Altered Esthetics shows work 'In Process'

Categories: Art
From Sissy to the Rescue series by Summer Scharringhausen and Geoff Collins
The latest show at Altered Esthetics takes viewers into the mysterious world of an artist's process. The exhibit displays works of all different styles and genres, and helps show how an artist makes decisions, giving an enlightening look at the journey that an individual piece goes through before it is "finished." 

One fun example is the work of Summer Scharringhausen, who reveals the process of collaborating with her brother, Geoff Collins. The project started with a dream Collins had about the two of them when they were children. He wrote an entry about it in his journal, and they decided to make a book about it. Scharringhausen shares both her brother's original writings, and her own preliminary sketches including a young boy looking out from a dock at a floating object, and the same boy picking it up and looking at it mysteriously. Adjacent to the journal writing and sketchbook is Scharrinhausen's painting of a child wearing a suit with a dog which is part of the Sissy to the Rescue series. 
From Sissy to the Rescue series by Summer Scharringhausen and Geoff Collins
In an piece on Local Artist Interviews, Scharringhausen writes that she previously had been more metaphorical when painting, focusing on an issue, rather than specific people, but for this project she's enjoyed painting her brother and herself "as we tackle his dreamland adventures together." 
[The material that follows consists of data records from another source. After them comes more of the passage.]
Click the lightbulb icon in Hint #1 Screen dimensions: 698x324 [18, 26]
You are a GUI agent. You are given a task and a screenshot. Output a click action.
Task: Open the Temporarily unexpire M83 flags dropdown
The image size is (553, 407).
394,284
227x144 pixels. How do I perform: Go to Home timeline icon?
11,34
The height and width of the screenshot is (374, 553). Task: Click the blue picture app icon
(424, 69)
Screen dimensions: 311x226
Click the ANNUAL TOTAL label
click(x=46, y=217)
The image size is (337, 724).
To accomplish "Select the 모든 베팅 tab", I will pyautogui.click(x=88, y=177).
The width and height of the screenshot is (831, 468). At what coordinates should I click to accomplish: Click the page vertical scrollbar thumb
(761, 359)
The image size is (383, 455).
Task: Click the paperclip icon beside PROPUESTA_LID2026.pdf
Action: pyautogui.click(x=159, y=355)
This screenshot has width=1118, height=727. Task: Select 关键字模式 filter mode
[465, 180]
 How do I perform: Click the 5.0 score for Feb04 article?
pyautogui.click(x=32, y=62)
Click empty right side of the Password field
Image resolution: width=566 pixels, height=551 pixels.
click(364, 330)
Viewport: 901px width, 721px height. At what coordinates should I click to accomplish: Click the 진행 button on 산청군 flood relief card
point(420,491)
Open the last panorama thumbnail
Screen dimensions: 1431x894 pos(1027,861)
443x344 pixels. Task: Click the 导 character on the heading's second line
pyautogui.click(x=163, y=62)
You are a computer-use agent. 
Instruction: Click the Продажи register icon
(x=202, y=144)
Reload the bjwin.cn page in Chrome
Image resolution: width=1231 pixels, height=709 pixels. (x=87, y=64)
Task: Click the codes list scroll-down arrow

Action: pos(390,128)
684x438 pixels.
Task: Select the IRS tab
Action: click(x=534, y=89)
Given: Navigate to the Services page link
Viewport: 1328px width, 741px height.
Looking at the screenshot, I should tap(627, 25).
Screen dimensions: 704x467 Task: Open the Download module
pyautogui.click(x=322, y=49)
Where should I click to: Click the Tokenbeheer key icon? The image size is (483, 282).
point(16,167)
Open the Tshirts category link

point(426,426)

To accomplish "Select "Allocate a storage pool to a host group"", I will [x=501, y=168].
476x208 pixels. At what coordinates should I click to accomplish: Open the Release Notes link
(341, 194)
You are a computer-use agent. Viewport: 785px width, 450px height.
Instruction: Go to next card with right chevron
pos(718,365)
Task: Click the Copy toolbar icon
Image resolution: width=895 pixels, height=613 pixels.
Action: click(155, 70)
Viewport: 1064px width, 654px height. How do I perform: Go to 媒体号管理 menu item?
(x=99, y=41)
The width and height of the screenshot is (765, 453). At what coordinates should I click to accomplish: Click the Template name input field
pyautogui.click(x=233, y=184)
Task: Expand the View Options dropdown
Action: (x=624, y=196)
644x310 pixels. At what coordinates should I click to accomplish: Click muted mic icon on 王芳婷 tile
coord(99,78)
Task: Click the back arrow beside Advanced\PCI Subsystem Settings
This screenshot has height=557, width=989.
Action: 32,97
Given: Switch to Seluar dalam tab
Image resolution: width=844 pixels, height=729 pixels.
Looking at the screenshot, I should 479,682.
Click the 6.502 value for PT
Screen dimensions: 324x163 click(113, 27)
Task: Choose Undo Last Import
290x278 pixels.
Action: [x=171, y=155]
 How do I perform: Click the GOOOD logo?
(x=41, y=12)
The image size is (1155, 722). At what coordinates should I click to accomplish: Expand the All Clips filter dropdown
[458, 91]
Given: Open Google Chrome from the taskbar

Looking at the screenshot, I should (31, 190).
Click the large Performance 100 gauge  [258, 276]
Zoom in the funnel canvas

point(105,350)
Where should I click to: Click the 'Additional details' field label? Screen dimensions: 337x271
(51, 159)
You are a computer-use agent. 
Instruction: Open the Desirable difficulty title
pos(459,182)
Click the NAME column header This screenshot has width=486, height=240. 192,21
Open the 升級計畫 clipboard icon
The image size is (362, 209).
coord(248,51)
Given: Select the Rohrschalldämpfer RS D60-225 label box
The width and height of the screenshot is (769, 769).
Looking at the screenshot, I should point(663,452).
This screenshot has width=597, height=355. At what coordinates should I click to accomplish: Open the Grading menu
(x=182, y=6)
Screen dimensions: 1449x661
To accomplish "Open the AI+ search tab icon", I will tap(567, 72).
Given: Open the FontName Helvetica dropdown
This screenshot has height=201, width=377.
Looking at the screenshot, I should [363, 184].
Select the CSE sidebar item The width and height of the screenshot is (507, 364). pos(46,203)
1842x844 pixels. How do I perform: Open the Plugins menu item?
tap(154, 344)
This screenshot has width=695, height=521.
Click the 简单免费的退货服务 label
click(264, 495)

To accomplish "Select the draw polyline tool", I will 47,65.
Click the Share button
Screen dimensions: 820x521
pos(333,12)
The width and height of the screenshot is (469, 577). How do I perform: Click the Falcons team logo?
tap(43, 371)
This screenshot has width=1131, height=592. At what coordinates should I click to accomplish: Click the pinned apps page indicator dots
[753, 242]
Scharringhausen's piece is very enjoyable to investigate, because you can almost see the discoveries that the two siblings made together with the different artifacts of their process that Scharringhausen presents. They were clearly having fun working on the project, and it is delightful to see the results as well as the process. 

Sharringhausen also is behind another great part of the exhibit with her collaboration with Kara Hendershot, called Happy Accidents. What started with an eight-foot piece of plywood, spray paint, and an image inspired by David Lynch has evolved over several years. The original painting, called Penelope, was made for AE's exhibition "Tales From the Black Lodge" in 2008. The two artists have gone on to recreate the giant-doll characters from the painting with other backgrounds, including a northeast Minneapolis scene, a scene outside of Walmart where the dolls are protesters, and a scene where they are in a graveyard holding kitchen knives. They've also collaborated with other artists such as Erin Sayer from Cult Status on the project. Seeing the progression of the different worlds that the eerie dolls live in really gives you a sense of how these artists are able to take this idea and go in all sorts of creative directions. 
From Happy Accidents by Summer Scharringhausen and Kara Hendershot
Not all the final products in the show are great works of art. There are a number of efforts that really seem more like student work. Still, even for those pieces, it is interesting to see the steps that the artists have gone through. It's definitely worth taking a look. 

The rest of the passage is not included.